More and more companies are relying on SaaS solutions to store sensitive data and support critical business operations. While using SaaS offers considerable benefits, it's easy to succumb to groupthink and neglect the principle of 'trust but verify'.

I've often heard justifications like this:

This software is popular in our industry, so if it’s good enough for them, it must have been thoroughly assessed and should be alright for us as well.

For larger SaaS providers, this assumption might hold true, the average organisation is likely less capable of securing a self-hosted Exchange server compared to using Exchange Online. Furthermore, with larger providers, you can often access evidence of security certifications or even request penetration test reports.

However, these assumptions quickly fall apart when applied to more niche providers.

The Finding

During a routine black-box test, we assessed the entire internet-facing attack surface of a school, including their SaaS solutions (with permission).

One SaaS solution we looked at didn't present a large unauthenticated attack surface, but our methodology dictates that we fuzz whatever we can access. You can imagine our surprise when the username field on the login page appeared to be vulnerable to OS command injection...

Quick Explanation of OS Command Injection

For those who are unfamiliar with the vulnerability class, here’s a brief explanation of OS command injection and why it's such a significant concern.

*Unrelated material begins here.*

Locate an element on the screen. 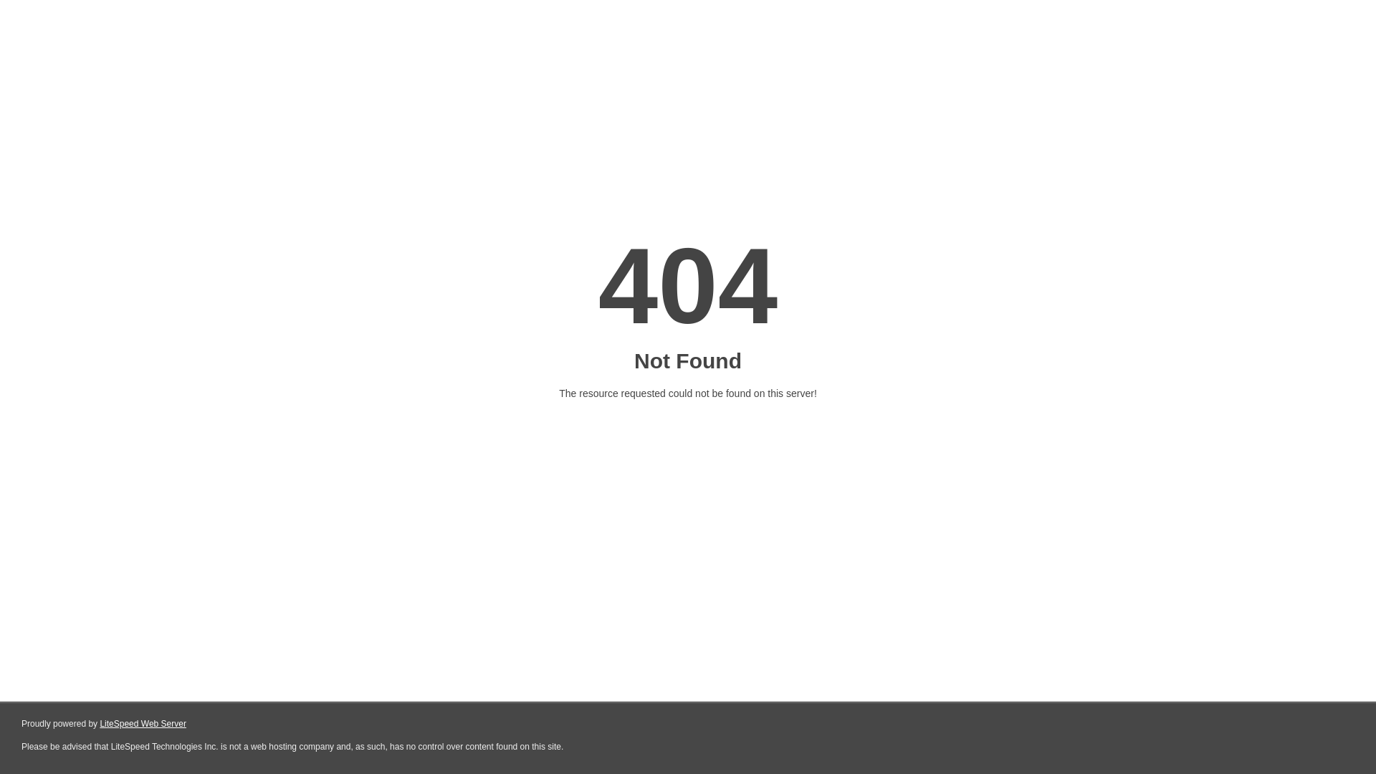  'LiteSpeed Web Server' is located at coordinates (99, 724).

Imagine an amazing web app that lets you ping a host by typing its IP address into a form field. A naive implementation might simply append this user input to the ping command in a shell.

This situation can escalate quickly with a bit of creativity.

Without proper sanitisation, it's possible to append additional commands to the input, allowing us to execute virtually any command we want on the server. That's what happened in this case.

Exploring Further

At this stage, we had only confirmed the OS command injection because the request returned after 30 seconds - the original payload told the server to ping itself 30 times before exiting. With some adjustments, it's now possible to view the output of our commands by redirecting the output to Burp Collaborator.

We can now view the output from the command 'dir C:\Users', as well as from any other command that might be of interest.

This finding made me curious about the code running behind the scenes. There are very few reasons why your application should need to call out to external binaries, and even fewer justifications for this during user sign-in processes.

Could it be something like this? 😂

[Route("api/[controller]")]
[ApiController]
public class LoginController : ApiController
{
    [HttpPost]
    public IHttpActionResult UserLogin(string username, string password)
    {
        // Check security
        CheckSecurity();

        // Call the login binary, fix later - Jeff
        string cmdString = $"login.exe --user {username} --pass {password}";
        return ExecuteCommand(cmdString);
    }

    private void CheckSecurity()
    {
        // TODO implement security
        Console.WriteLine("don't ship this to production - Jeff");
    }
}

Conclusion

This vulnerability finding highlights a few things:

1. No one has ever properly assessed this provider's code base.
2. No other customer in the industry prior to our customer has ever questioned the provider's security posture.
3. The SaaS provider in question is in some definite need of some secure software development education!

Overall, it serves as a stark reminder to organisations relying on third-party SaaS to not take security for granted. The S in SaaS does not stand for security.

At a minimum:

Request Recent Security Assessments: Ask potential suppliers for their most recent penetration test report or other security assessments. This can serve as evidence that they are actively managing their security risks.

Understand Your Risk Exposure: Identify what information you will be providing to the SaaS provider and understand at least at a high level how it is being stored, processed, and protected. Evaluate what the implications would be if the information provided to the SaaS provider were breached.